Earlier this week I asked if anyone knew the story behind the name of the road at the end of which was a Portsmouth swimming pool.
Although it was called the North End Swimming Pond it was actually at the end of Gruneisen Road, Stamshaw.
Odd name, I thought, so asked the question. Historian Jane Smith replied.
While she was researching the pond some years ago she discovered that at least two roads were named after the company which developed the area.
Jane says: ‘It seems that following the huge expansion of the dockyard in the 1850s, somewhere had to be found for all the dockyard workers to live.
‘Portsea was too small to accommodate them all so Stamshaw, in the north-west corner of Portsea Island, was chosen.’
She adds: ‘It was developed by the United Land Company Limited and Mr Gruneisen was the secretary and Mr Wilson was the surveyor.
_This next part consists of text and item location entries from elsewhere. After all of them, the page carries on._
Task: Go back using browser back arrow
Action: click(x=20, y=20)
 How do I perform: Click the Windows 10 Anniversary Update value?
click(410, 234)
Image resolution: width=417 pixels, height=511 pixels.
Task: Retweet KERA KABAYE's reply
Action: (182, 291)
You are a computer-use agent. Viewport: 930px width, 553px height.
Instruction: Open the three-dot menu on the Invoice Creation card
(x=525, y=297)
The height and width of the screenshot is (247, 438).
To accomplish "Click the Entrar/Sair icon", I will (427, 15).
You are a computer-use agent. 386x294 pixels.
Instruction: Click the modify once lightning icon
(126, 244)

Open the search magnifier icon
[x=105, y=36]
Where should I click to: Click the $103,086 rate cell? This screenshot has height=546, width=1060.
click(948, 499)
An amenity, the Stamshaw Swimming Pond, was designed to accompany this development, and opened in 1912.’ Question answered.
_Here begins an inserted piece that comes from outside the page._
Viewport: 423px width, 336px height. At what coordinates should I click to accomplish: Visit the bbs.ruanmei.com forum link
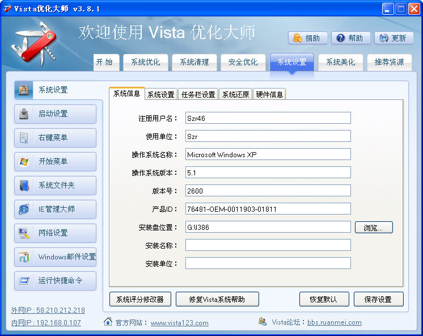(x=334, y=322)
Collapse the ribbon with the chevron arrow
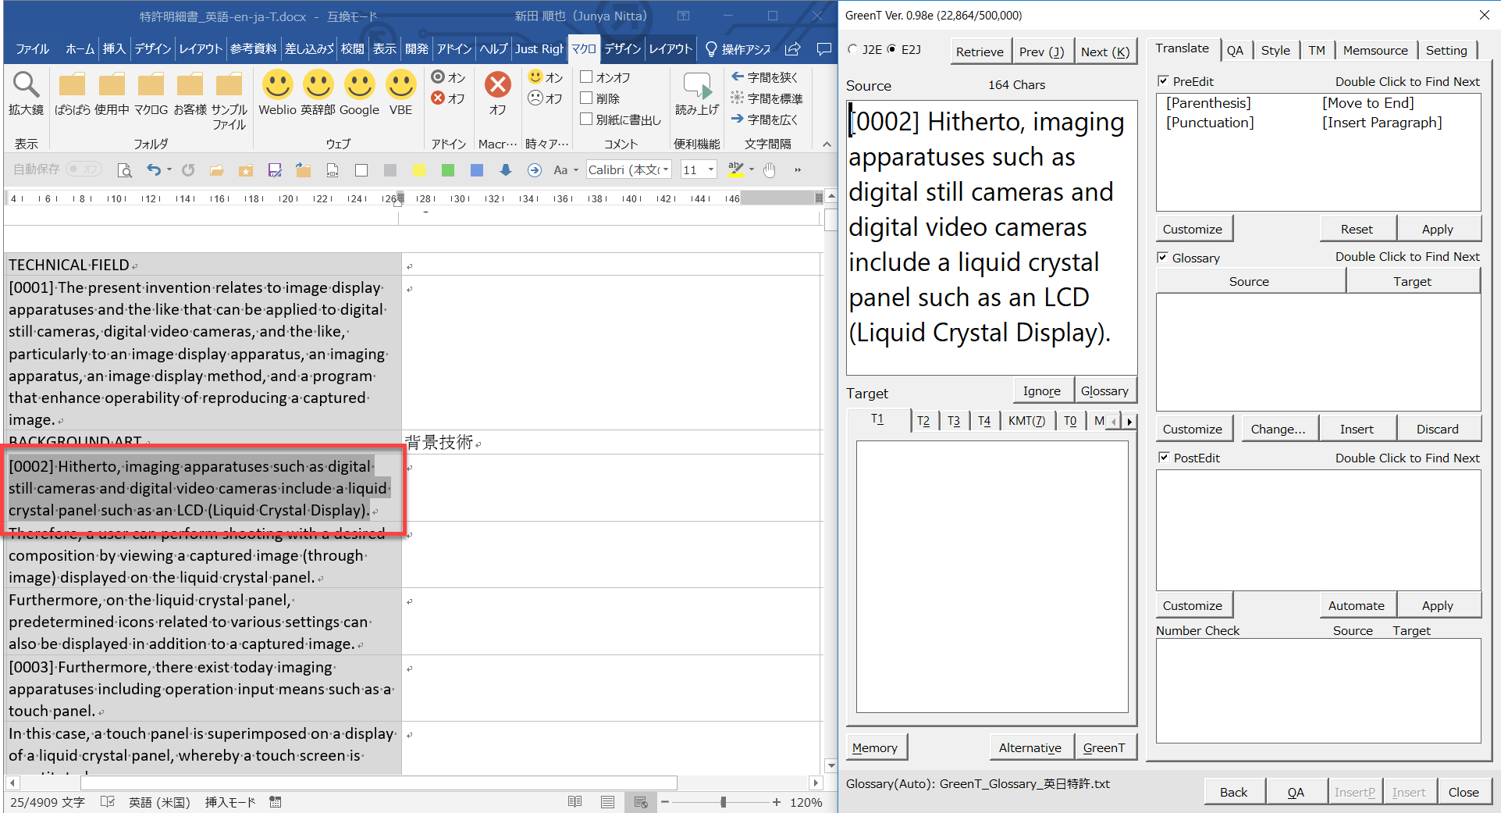 click(x=827, y=144)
Jane, who is also an expert on Hilsea Lido, then returned to the subject of the pond. ‘The forerunner of Tooting Bec Lido was built in 1906 in a similar way for the houses surrounding it.
‘As they did not have running water, the local inhabitants were expected to use it as a bath. Perhaps this was also the case at Stamshaw?
‘I do know that it had no facility for changing the water apart from at high tide, so it was thought to be like swimming in pea soup with “pea” being the operative word... ’
•Rose Craven got in touch about the picture of The Mafeking pub in Old Portsmouth.
She thinks it might have been owned by the Beehive Brewery in Warblington Street which was owned by Rose’s great great grandfather Thomas Weeks.
She sent the following extract from a Portsmouth Paper:
‘The old town again produced one successful brewery which Thomas Weeks built in Warblington Street in 1832. He was very close to the St Mary’s Street area... full of beerhouses of dubious character and which seems to have acquired the notorious reputation formerly attached to Point, possibly as a result of the commercial dock being built on the Camber, but also doubtless influenced by the presence of the Colewort Barracks in Warblington Street/St Mary’s Street area.
‘Brewing continued at Weeks’ Beehive Brewery, with its attached beerhouse, until 1895, it having been leased to William Feltham on Weeks’ death in 1870 and afterwards sold to Alexander Stannard.
‘In 1895 William Dupree acquired the business and brewing was transferred to Dupree’s other brewery at Cosham. A bonded store was built on the site of the Beehive Brewery used by Portsmouth United Breweries, Brickwoods and then Whitbread Wessex.’